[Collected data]
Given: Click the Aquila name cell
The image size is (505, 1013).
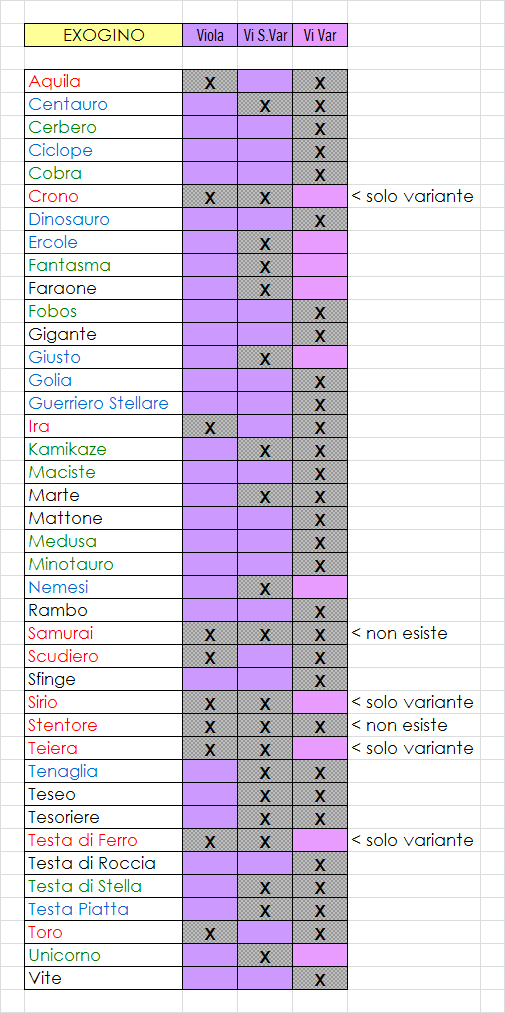Looking at the screenshot, I should [103, 81].
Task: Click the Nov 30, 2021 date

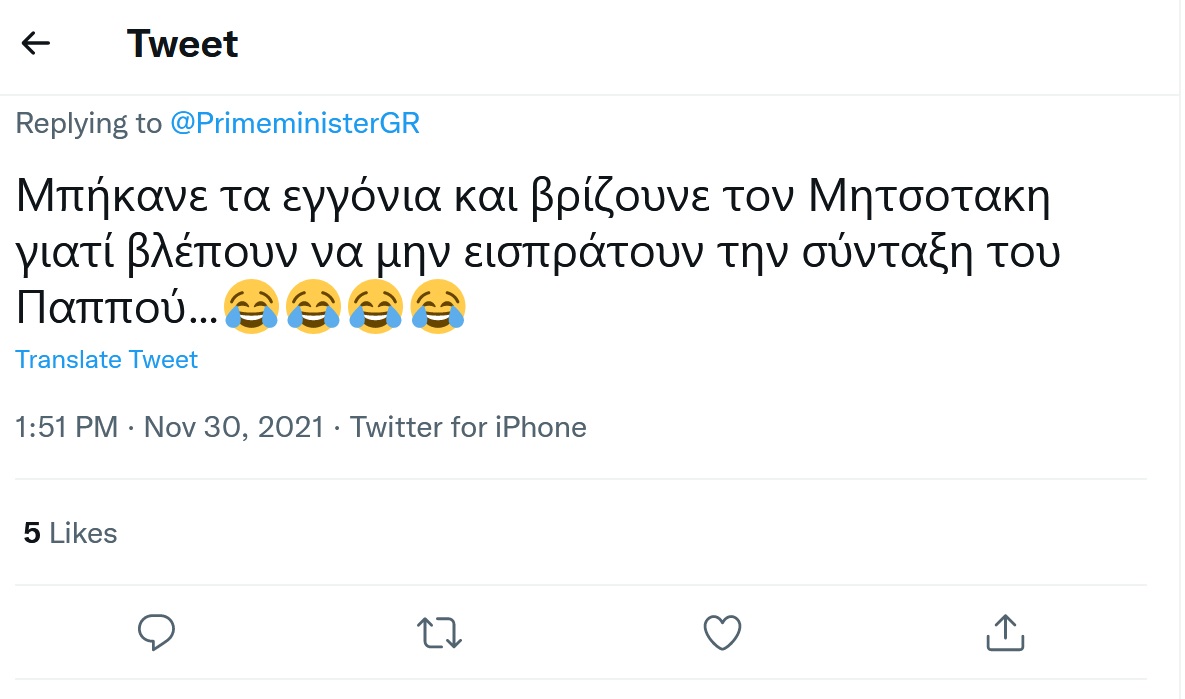Action: coord(234,428)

Problem to work on:
Quote the records in full and exactly; skip any image.

Answer below:
Given: Click the Aquila name cell
The image size is (505, 1013).
Looking at the screenshot, I should [103, 81].
Task: Click the Nov 30, 2021 date

Action: coord(234,428)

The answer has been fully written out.